MN: I have been part of the portfolio meetings formed by Simon Njami and The Goethe Institute South Africa, the meetings are very intimate and feature young photographers from various parts of the continent and one gets to see and hear the diversity of issues that each of us are exploring in our countries. That has been the greater influence in the shift or direction that my work took since my first body of work ("Alternative-Kidz").

From the series "In/Glorious (Neighborhood)" © Musa Nxumalo


From the series "In/Glorious (Neighborhood)" © Musa Nxumalo

JO: How do you feel your young approach speaks/rejects/debates or expands themes or works in South African photography of the previous generation?

MN: I am fond of Ernest Cole and Santu Mofokeng. I see myself in their work and ideas that they have explored, their wander in search of something that seems impossible to touch yet very present in their journey through life. My work takes a lot from these photographers, especially seeing that they are not creating art pieces in a sense that we understand art to be, and they are not journalists in the way that we understand photojournalism, but their work is somewhere in between that and its heavily influence by the environment they are in and they respond from their hearts. This is the direction I believe my process and work is speaking to.

From the series "In/Glorious (Neighborhood)" © Musa Nxumalo


Emdeni Kas'lam Facebook group update, From the series "In/Glorious (Neighborhood)" © Musa Nxumalo


From the series "In/Glorious (Neighborhood)" © Musa Nxumalo

JO: Are there themes or styles that your work shares with other African photographers?

MN: I believe so. I am currently working with Mimi Cherono Ng'ok and Thabiso Sekgala for a show at the Jo'burg Art fair and later the show will go to the Goethe-Institute in Johannesburg. We are exploring a theme that we have found to be common in our work…the idea of Peregrination (follow my diary posts on www.musannxumalo.com/diary and @mn_nxumalo for more info on this). We are producing a publication to go with this so I wouldn't want to spoil the project by giving too much here.

From the series "In/Glorious (Neighborhood)" © Musa Nxumalo

JO: Where do you see your work going otherwise, how is your practice evolving?

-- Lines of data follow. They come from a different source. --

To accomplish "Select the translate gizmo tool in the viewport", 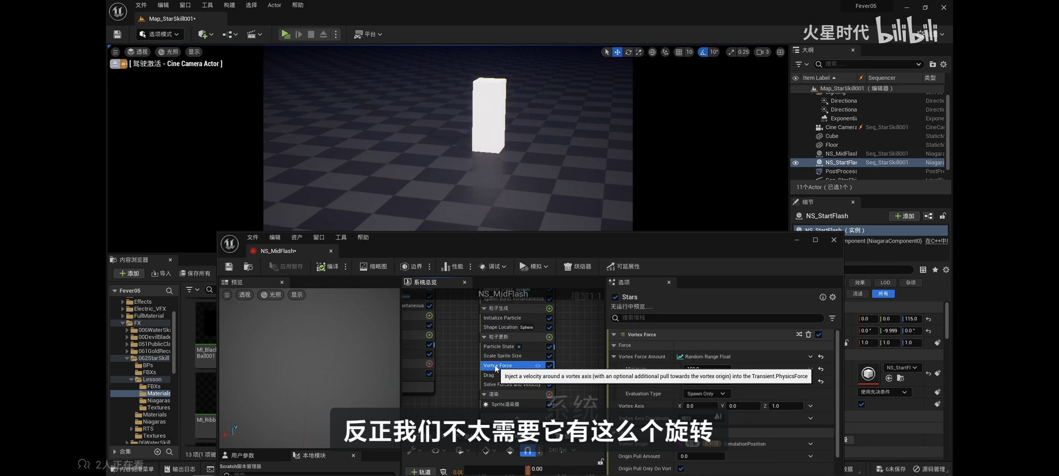I will [x=617, y=52].

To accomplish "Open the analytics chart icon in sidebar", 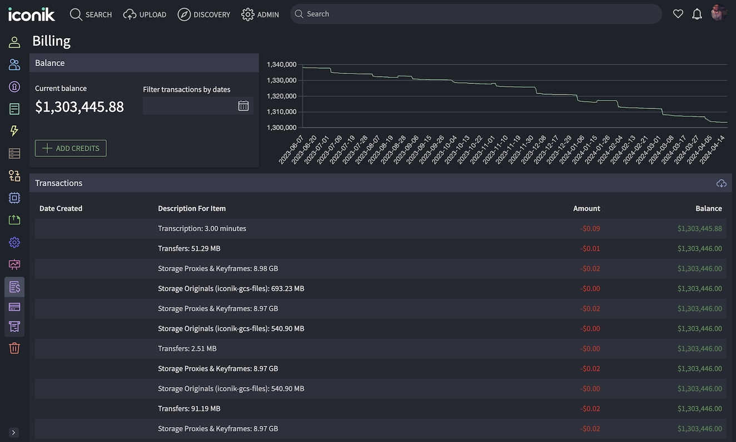I will pyautogui.click(x=14, y=264).
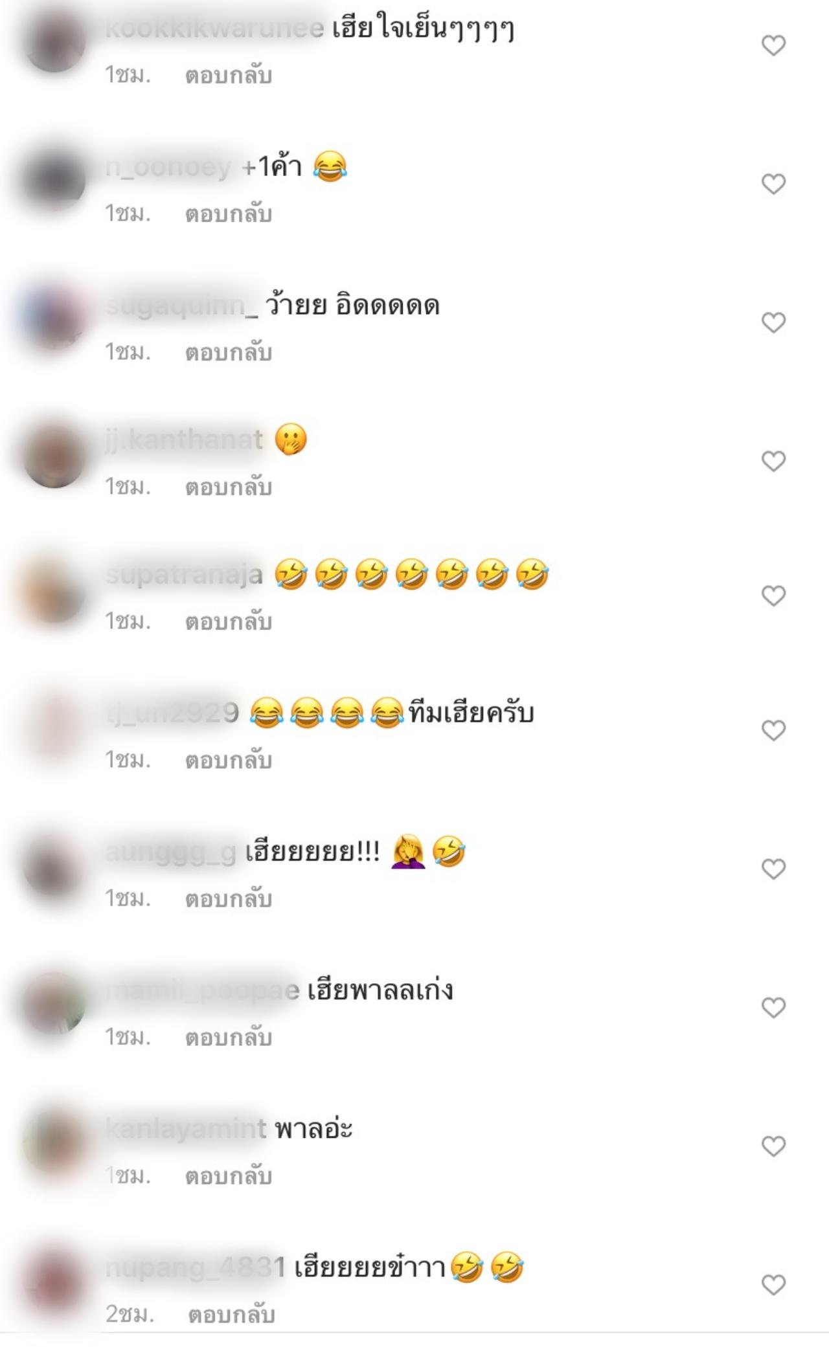The width and height of the screenshot is (829, 1347).
Task: Reply to the 2-hour-old 'เฮียยยยข๋าาา' comment
Action: point(231,1315)
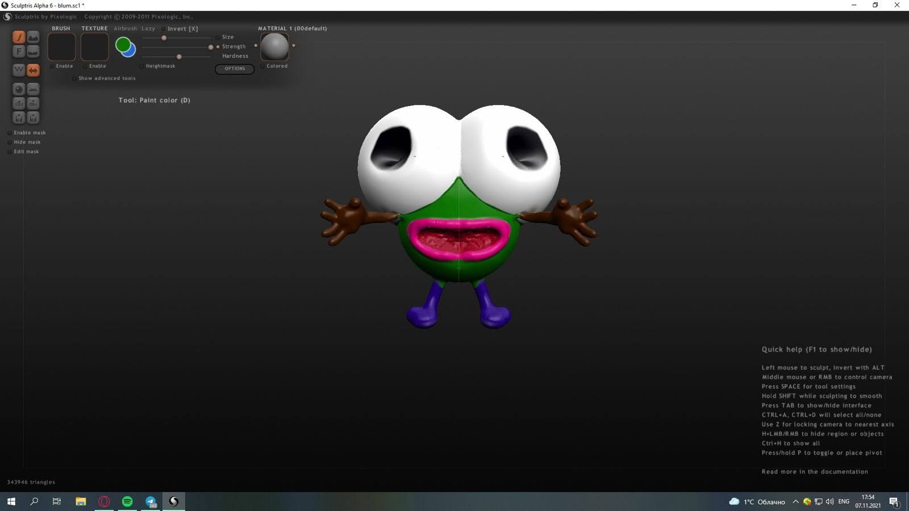Expand hidden system tray icons chevron

(x=795, y=501)
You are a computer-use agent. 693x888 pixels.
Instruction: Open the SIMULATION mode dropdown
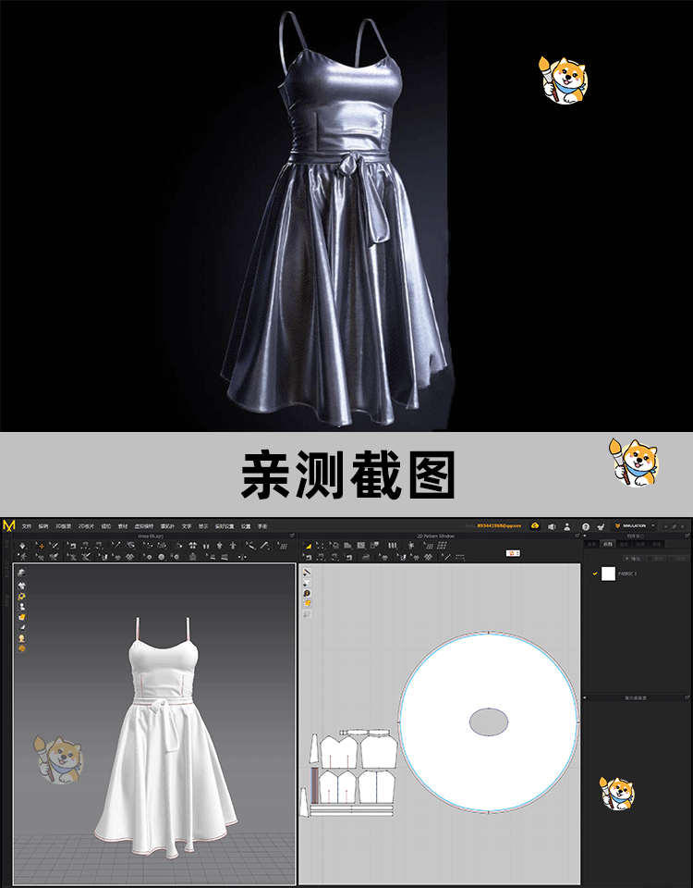click(636, 525)
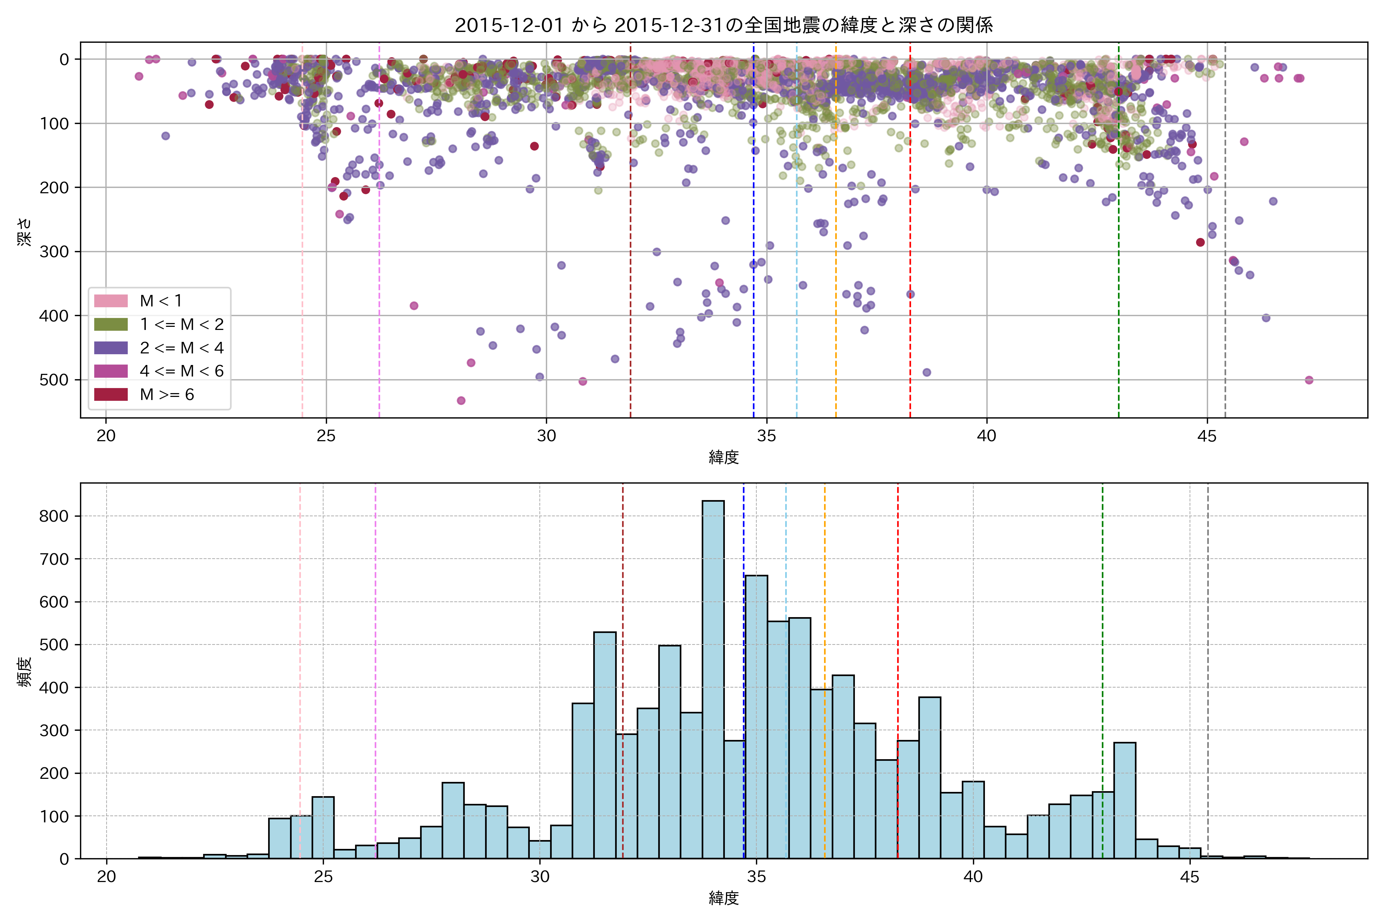
Task: Click the histogram bar just right of green dashed line
Action: click(1125, 800)
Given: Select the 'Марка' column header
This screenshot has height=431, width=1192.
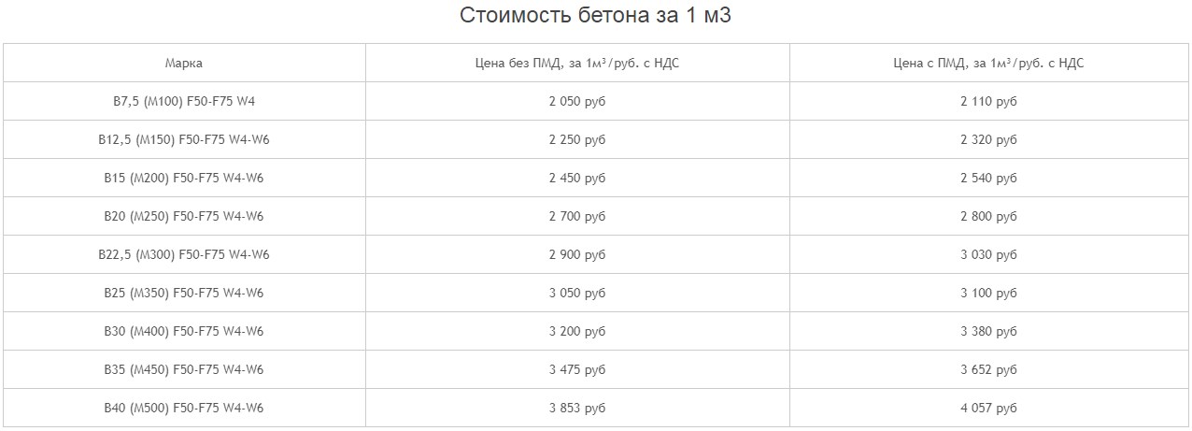Looking at the screenshot, I should click(x=184, y=63).
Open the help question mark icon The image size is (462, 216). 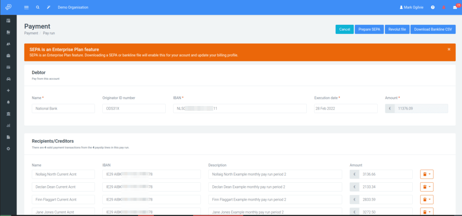(433, 7)
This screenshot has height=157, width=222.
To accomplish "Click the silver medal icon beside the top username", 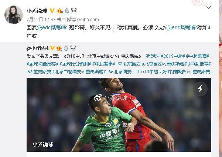I will [x=67, y=11].
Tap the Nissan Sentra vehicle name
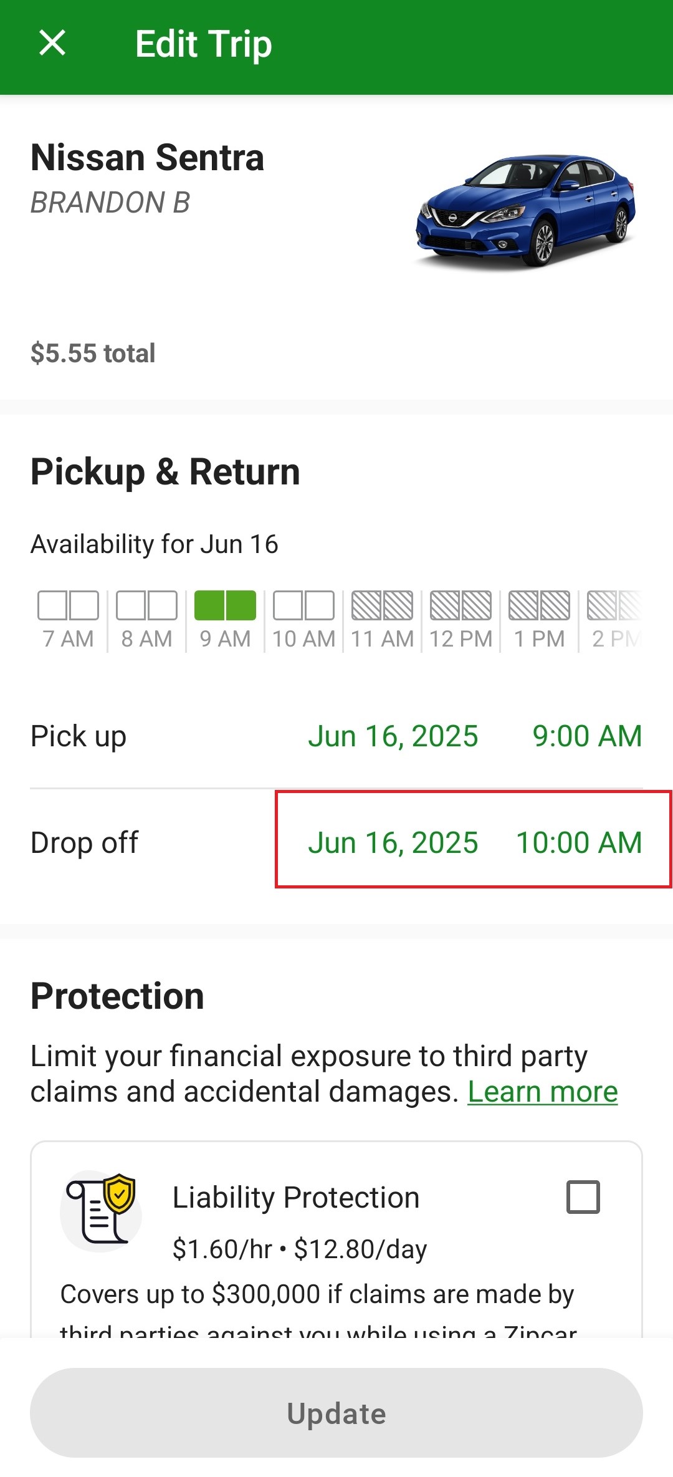Screen dimensions: 673x1477 tap(148, 157)
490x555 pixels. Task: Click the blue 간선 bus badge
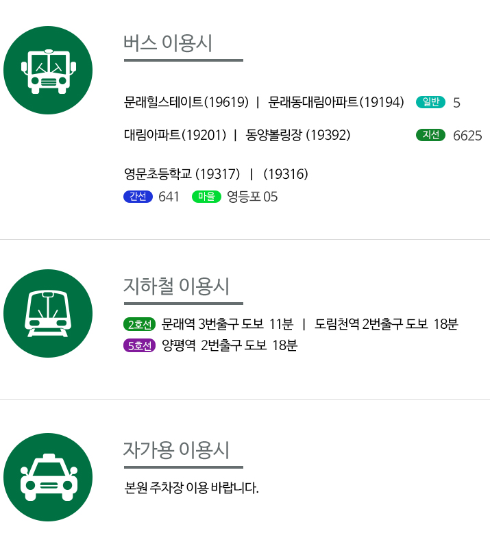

MN: Entrepreneurship is something that I am exploring together with my work. To respond to the "practice" part of your question, I have always admired Steven Harrington as far as visual art and entrepreneurship goes. I have started TheOperator Jhb (Pty) Ltd, and I have big plans for it, which I am taking baby steps in developing. This will be my full focus once the Nkabanhle project has resolved itself into a book.